Nicholas Dames

Nicholas Dames

Research Interests

Biography

B.A. Washington University (1992); Ph.D. Harvard (1998). Nicholas Dames writes and teaches on the history and theory of the novel, with particular attention to the novel in Britain and on the European continent from the early nineteenth century to the present. His scholarship and public-facing criticism are primarily directed toward questions of temporality in fictional form, the novel’s place in the history of reading, and the political and aesthetic afterlives of realist fiction since WWII. 

His most recent book, The Chapter: A Segmented History from Antiquity to the Twenty-First Century (Princeton, 2023)— a finalist for the National Book Critics Circle Award in Criticism, and winner of the PROSE Award in Literature from the Association of American Publishers— spans two millennia of textual production to demonstrate how an editorial technique from antiquity became the primary means by which the novel, from Sterne, Austen, and Goethe to Krasznahorkai, has registered the shape of experience in time. He is also the author of The Physiology of the Novel: Reading, Neural Science, and the Form of Victorian Fiction (Oxford, 2007), and Amnesiac Selves: Nostalgia, Forgetting, and British Fiction, 1810-1870 (Oxford, 2001), which was awarded the Sonya Rudikoff Prize by the Northeast Victorian Studies Association. 

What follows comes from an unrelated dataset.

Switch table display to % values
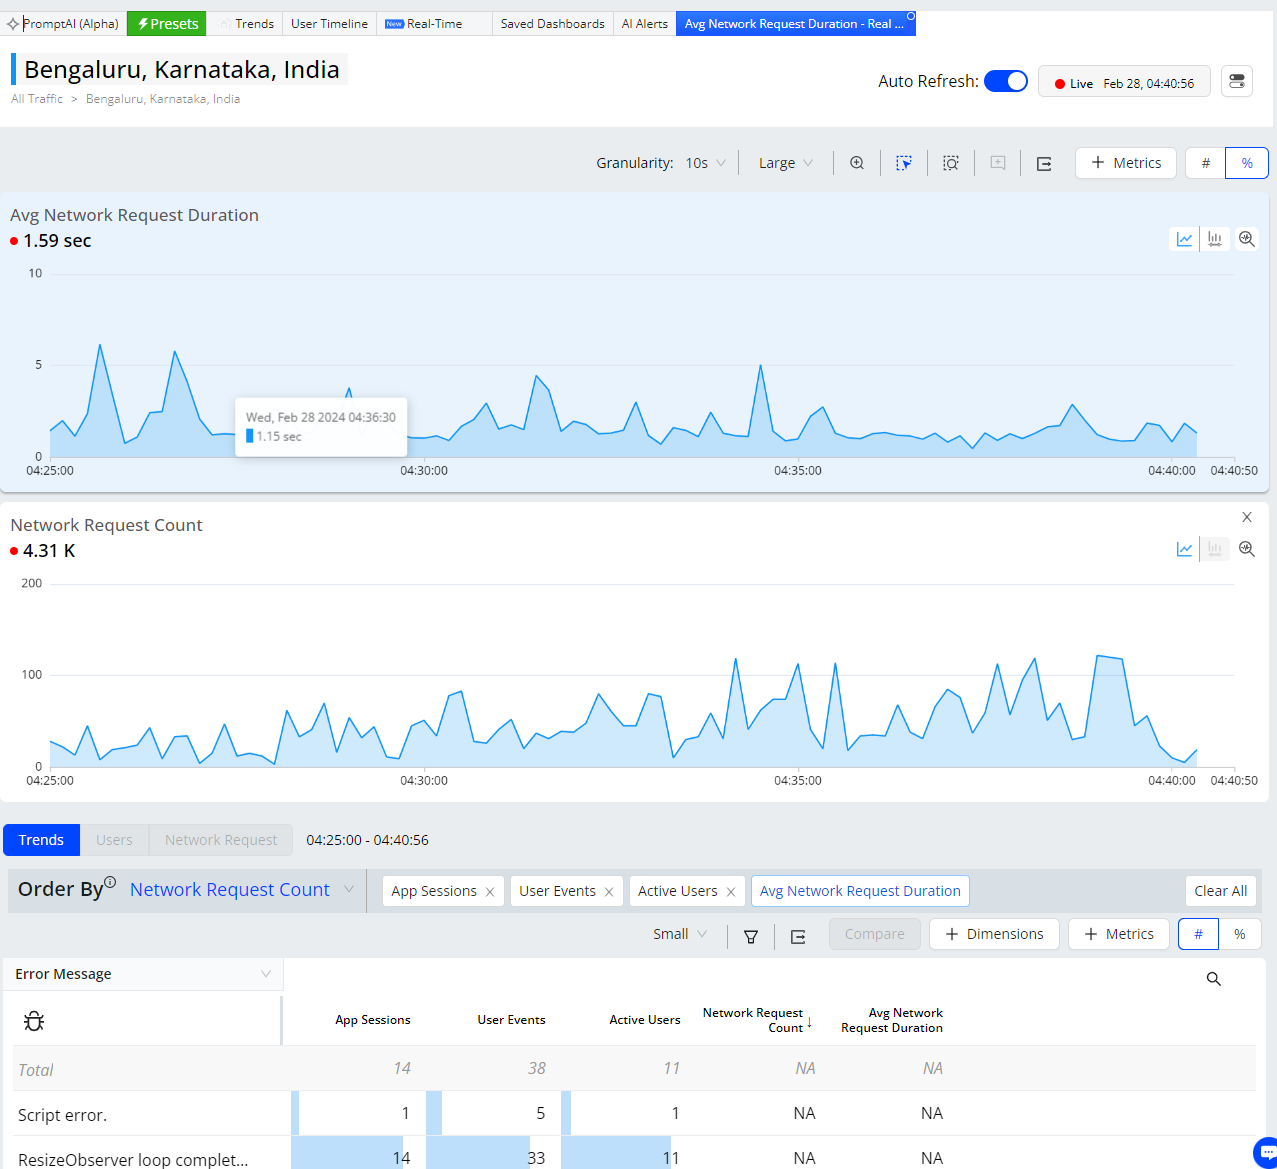 click(1240, 934)
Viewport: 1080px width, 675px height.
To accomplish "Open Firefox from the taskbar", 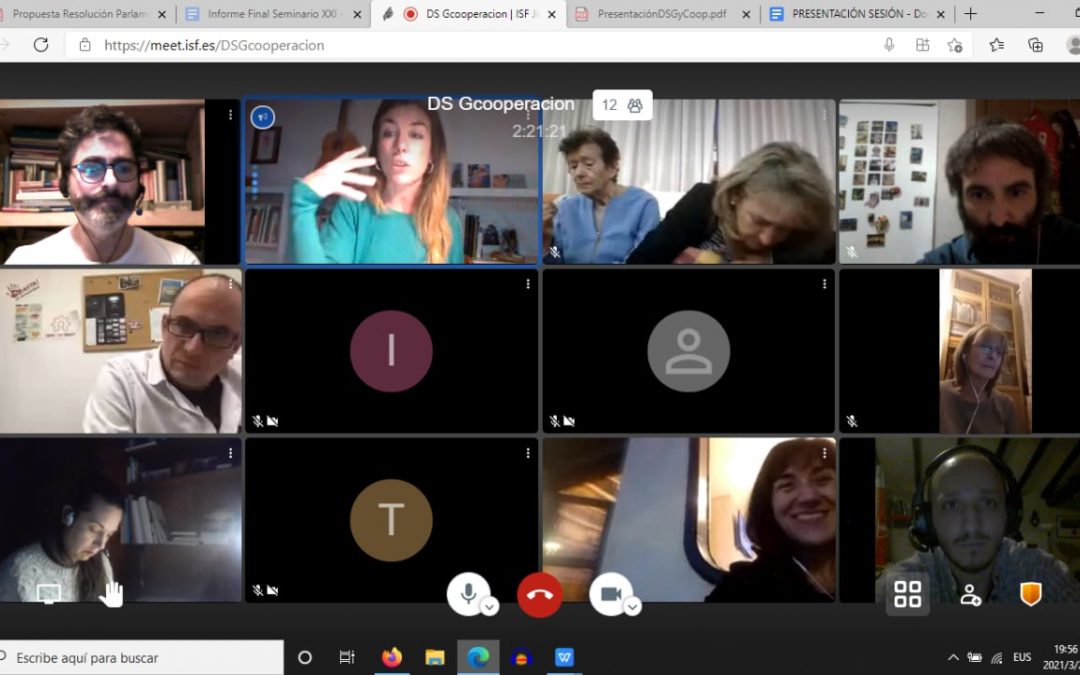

Dames writes frequently on the contemporary novel and the condition of criticism for The Atlantic, n+1, The Nation, The New Yorker, The New York Times Book Review, New Left Review, and Public Books, where he has been co-Editor in Chief since 2020. In 2021, he hosted a podcast mini-series for Public Books called “The Novel Now,” which staged conversations between novelists and scholars. With Jenny Davidson, he is co-editor of the “Rereadings” book series at Columbia University Press. 

Dames has been a recipient of Columbia's Presidential Teaching Award (2005), a Charles Ryskamp Fellowship from the American Council of Learned Societies (2005-6), the Lenfest Distinguished Faculty Award (2008), and the Mark Van Doren Award for Teaching (2013). In 2009 he served as Chair of the MLA's Executive Division on Prose Fiction, and from 2011-2014 he was Chair of the Department of English and Comparative Literature.